(What needs to be done):
Quote the lines below word for word.

┌────────

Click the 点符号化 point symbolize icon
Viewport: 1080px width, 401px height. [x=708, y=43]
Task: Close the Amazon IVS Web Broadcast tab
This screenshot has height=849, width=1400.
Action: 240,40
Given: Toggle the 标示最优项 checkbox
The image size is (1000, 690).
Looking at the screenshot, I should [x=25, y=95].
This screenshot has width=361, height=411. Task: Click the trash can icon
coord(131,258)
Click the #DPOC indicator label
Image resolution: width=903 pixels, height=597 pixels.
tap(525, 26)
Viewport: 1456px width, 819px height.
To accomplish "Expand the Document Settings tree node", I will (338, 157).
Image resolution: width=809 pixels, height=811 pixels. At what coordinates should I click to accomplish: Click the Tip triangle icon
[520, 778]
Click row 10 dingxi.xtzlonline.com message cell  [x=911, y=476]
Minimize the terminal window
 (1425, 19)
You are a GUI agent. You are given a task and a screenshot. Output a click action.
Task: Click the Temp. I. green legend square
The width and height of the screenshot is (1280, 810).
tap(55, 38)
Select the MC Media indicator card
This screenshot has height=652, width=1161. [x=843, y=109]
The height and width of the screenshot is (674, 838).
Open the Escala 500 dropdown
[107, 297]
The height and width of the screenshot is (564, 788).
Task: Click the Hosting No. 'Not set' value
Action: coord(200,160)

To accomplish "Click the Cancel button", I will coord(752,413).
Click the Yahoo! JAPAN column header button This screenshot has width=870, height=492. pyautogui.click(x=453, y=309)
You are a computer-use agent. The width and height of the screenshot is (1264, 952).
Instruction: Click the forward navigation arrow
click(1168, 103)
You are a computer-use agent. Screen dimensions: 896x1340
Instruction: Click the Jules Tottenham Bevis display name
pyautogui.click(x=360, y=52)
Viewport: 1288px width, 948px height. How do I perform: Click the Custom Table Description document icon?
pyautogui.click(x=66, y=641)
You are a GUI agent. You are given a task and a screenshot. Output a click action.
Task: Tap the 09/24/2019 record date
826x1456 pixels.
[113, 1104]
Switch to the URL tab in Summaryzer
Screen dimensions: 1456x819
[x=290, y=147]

└────────

(Reply):
Click the 点符号化 point symbolize icon
Viewport: 1080px width, 401px height. [x=708, y=43]
Task: Close the Amazon IVS Web Broadcast tab
This screenshot has height=849, width=1400.
Action: 240,40
Given: Toggle the 标示最优项 checkbox
The image size is (1000, 690).
Looking at the screenshot, I should [x=25, y=95].
This screenshot has width=361, height=411. Task: Click the trash can icon
coord(131,258)
Click the #DPOC indicator label
Image resolution: width=903 pixels, height=597 pixels.
tap(525, 26)
Viewport: 1456px width, 819px height.
To accomplish "Expand the Document Settings tree node", I will (338, 157).
Image resolution: width=809 pixels, height=811 pixels. At what coordinates should I click to accomplish: Click the Tip triangle icon
[520, 778]
Click row 10 dingxi.xtzlonline.com message cell  [x=911, y=476]
Minimize the terminal window
 (1425, 19)
You are a GUI agent. You are given a task and a screenshot. Output a click action.
Task: Click the Temp. I. green legend square
The width and height of the screenshot is (1280, 810).
tap(55, 38)
Select the MC Media indicator card
This screenshot has height=652, width=1161. [x=843, y=109]
The height and width of the screenshot is (674, 838).
Open the Escala 500 dropdown
[107, 297]
The height and width of the screenshot is (564, 788).
Task: Click the Hosting No. 'Not set' value
Action: coord(200,160)

To accomplish "Click the Cancel button", I will coord(752,413).
Click the Yahoo! JAPAN column header button This screenshot has width=870, height=492. pyautogui.click(x=453, y=309)
You are a computer-use agent. The width and height of the screenshot is (1264, 952).
Instruction: Click the forward navigation arrow
click(1168, 103)
You are a computer-use agent. Screen dimensions: 896x1340
Instruction: Click the Jules Tottenham Bevis display name
pyautogui.click(x=360, y=52)
Viewport: 1288px width, 948px height. How do I perform: Click the Custom Table Description document icon?
pyautogui.click(x=66, y=641)
You are a GUI agent. You are given a task and a screenshot. Output a click action.
Task: Tap the 09/24/2019 record date
826x1456 pixels.
[113, 1104]
Switch to the URL tab in Summaryzer
Screen dimensions: 1456x819
[x=290, y=147]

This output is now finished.